BEGIN Records to use

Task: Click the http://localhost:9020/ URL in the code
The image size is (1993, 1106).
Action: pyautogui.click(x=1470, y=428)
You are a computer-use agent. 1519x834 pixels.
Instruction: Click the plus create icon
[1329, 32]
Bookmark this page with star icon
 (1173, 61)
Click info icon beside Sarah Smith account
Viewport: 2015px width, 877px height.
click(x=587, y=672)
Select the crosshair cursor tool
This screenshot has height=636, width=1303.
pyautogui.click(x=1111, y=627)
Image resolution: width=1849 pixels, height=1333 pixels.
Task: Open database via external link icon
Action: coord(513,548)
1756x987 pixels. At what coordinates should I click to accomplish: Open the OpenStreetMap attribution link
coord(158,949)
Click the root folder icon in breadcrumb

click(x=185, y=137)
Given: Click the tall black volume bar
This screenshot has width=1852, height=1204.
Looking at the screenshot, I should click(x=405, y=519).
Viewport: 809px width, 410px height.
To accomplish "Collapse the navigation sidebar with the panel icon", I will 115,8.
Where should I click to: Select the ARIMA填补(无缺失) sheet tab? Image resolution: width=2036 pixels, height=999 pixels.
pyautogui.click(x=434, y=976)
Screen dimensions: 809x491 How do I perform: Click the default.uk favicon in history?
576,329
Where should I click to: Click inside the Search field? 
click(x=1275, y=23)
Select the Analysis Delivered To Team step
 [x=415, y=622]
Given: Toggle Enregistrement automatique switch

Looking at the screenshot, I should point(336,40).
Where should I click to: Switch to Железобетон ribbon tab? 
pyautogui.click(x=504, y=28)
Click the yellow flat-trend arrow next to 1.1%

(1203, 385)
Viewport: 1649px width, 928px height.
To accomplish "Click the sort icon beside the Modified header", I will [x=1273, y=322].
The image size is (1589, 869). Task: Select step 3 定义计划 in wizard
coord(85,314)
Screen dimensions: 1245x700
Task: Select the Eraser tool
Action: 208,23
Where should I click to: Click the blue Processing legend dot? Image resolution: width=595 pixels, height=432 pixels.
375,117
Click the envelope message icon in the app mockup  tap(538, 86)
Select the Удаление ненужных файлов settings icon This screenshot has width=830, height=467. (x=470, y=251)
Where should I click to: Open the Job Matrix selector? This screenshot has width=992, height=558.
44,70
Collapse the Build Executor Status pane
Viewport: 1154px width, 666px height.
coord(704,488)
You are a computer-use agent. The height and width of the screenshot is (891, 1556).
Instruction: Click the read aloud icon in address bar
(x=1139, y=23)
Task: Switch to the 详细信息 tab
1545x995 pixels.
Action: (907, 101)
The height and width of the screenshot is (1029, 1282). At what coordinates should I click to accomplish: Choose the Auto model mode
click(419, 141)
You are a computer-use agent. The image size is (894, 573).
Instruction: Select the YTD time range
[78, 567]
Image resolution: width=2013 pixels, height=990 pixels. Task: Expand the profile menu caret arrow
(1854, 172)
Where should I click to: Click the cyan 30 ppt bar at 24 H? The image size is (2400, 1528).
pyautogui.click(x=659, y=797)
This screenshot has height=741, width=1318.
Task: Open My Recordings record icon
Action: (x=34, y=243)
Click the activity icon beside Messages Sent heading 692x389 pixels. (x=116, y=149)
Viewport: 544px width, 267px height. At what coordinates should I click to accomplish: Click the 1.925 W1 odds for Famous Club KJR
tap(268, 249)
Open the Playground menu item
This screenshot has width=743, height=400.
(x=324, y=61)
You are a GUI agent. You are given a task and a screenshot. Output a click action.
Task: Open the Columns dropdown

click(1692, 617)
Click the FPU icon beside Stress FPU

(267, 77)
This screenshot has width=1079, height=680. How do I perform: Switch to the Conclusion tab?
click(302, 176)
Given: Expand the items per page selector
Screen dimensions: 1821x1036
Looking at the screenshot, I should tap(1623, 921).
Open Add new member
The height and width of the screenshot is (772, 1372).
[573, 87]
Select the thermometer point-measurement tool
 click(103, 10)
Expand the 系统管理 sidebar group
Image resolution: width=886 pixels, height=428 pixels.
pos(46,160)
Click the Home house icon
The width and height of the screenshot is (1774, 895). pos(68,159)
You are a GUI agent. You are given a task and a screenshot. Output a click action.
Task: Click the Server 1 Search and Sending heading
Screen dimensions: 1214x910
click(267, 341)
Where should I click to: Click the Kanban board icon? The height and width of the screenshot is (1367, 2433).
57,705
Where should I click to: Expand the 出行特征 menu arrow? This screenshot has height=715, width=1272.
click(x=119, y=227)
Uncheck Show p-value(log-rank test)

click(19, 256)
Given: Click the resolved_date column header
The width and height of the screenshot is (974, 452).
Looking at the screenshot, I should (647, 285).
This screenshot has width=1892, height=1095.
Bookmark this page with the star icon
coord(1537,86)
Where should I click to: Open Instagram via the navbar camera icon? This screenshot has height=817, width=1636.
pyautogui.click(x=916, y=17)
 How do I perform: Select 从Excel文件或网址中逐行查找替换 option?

END Records to use

> [Exercise objective]
Set down all the entries again, word for word.

> [Solution to the problem]
Task: Click the http://localhost:9020/ URL in the code
The image size is (1993, 1106).
Action: pyautogui.click(x=1470, y=428)
You are a computer-use agent. 1519x834 pixels.
Instruction: Click the plus create icon
[1329, 32]
Bookmark this page with star icon
 (1173, 61)
Click info icon beside Sarah Smith account
Viewport: 2015px width, 877px height.
click(x=587, y=672)
Select the crosshair cursor tool
This screenshot has height=636, width=1303.
pyautogui.click(x=1111, y=627)
Image resolution: width=1849 pixels, height=1333 pixels.
Task: Open database via external link icon
Action: coord(513,548)
1756x987 pixels. At what coordinates should I click to accomplish: Open the OpenStreetMap attribution link
coord(158,949)
Click the root folder icon in breadcrumb

click(x=185, y=137)
Given: Click the tall black volume bar
This screenshot has width=1852, height=1204.
Looking at the screenshot, I should click(x=405, y=519).
Viewport: 809px width, 410px height.
To accomplish "Collapse the navigation sidebar with the panel icon", I will 115,8.
Where should I click to: Select the ARIMA填补(无缺失) sheet tab? Image resolution: width=2036 pixels, height=999 pixels.
pyautogui.click(x=434, y=976)
Screen dimensions: 809x491 How do I perform: Click the default.uk favicon in history?
576,329
Where should I click to: Click inside the Search field? 
click(x=1275, y=23)
Select the Analysis Delivered To Team step
 [x=415, y=622]
Given: Toggle Enregistrement automatique switch

Looking at the screenshot, I should point(336,40).
Where should I click to: Switch to Железобетон ribbon tab? 
pyautogui.click(x=504, y=28)
Click the yellow flat-trend arrow next to 1.1%

(1203, 385)
Viewport: 1649px width, 928px height.
To accomplish "Click the sort icon beside the Modified header", I will [x=1273, y=322].
The image size is (1589, 869). Task: Select step 3 定义计划 in wizard
coord(85,314)
Screen dimensions: 1245x700
Task: Select the Eraser tool
Action: 208,23
Where should I click to: Click the blue Processing legend dot? Image resolution: width=595 pixels, height=432 pixels.
375,117
Click the envelope message icon in the app mockup  tap(538, 86)
Select the Удаление ненужных файлов settings icon This screenshot has width=830, height=467. (x=470, y=251)
Where should I click to: Open the Job Matrix selector? This screenshot has width=992, height=558.
44,70
Collapse the Build Executor Status pane
Viewport: 1154px width, 666px height.
coord(704,488)
You are a computer-use agent. The height and width of the screenshot is (891, 1556).
Instruction: Click the read aloud icon in address bar
(x=1139, y=23)
Task: Switch to the 详细信息 tab
1545x995 pixels.
Action: (907, 101)
The height and width of the screenshot is (1029, 1282). At what coordinates should I click to accomplish: Choose the Auto model mode
click(419, 141)
You are a computer-use agent. The image size is (894, 573).
Instruction: Select the YTD time range
[78, 567]
Image resolution: width=2013 pixels, height=990 pixels. Task: Expand the profile menu caret arrow
(1854, 172)
Where should I click to: Click the cyan 30 ppt bar at 24 H? The image size is (2400, 1528).
pyautogui.click(x=659, y=797)
This screenshot has height=741, width=1318.
Task: Open My Recordings record icon
Action: (x=34, y=243)
Click the activity icon beside Messages Sent heading 692x389 pixels. (x=116, y=149)
Viewport: 544px width, 267px height. At what coordinates should I click to accomplish: Click the 1.925 W1 odds for Famous Club KJR
tap(268, 249)
Open the Playground menu item
This screenshot has width=743, height=400.
(x=324, y=61)
You are a GUI agent. You are given a task and a screenshot. Output a click action.
Task: Open the Columns dropdown

click(1692, 617)
Click the FPU icon beside Stress FPU

(267, 77)
This screenshot has width=1079, height=680. How do I perform: Switch to the Conclusion tab?
click(302, 176)
Given: Expand the items per page selector
Screen dimensions: 1821x1036
Looking at the screenshot, I should tap(1623, 921).
Open Add new member
The height and width of the screenshot is (772, 1372).
[573, 87]
Select the thermometer point-measurement tool
 click(103, 10)
Expand the 系统管理 sidebar group
Image resolution: width=886 pixels, height=428 pixels.
pos(46,160)
Click the Home house icon
The width and height of the screenshot is (1774, 895). pos(68,159)
You are a GUI agent. You are given a task and a screenshot. Output a click action.
Task: Click the Server 1 Search and Sending heading
Screen dimensions: 1214x910
click(267, 341)
Where should I click to: Click the Kanban board icon? The height and width of the screenshot is (1367, 2433).
57,705
Where should I click to: Expand the 出行特征 menu arrow? This screenshot has height=715, width=1272.
click(x=119, y=227)
Uncheck Show p-value(log-rank test)

click(19, 256)
Given: Click the resolved_date column header
The width and height of the screenshot is (974, 452).
Looking at the screenshot, I should (647, 285).
This screenshot has width=1892, height=1095.
Bookmark this page with the star icon
coord(1537,86)
Where should I click to: Open Instagram via the navbar camera icon? This screenshot has height=817, width=1636.
pyautogui.click(x=916, y=17)
 How do I perform: Select 从Excel文件或网址中逐行查找替换 option?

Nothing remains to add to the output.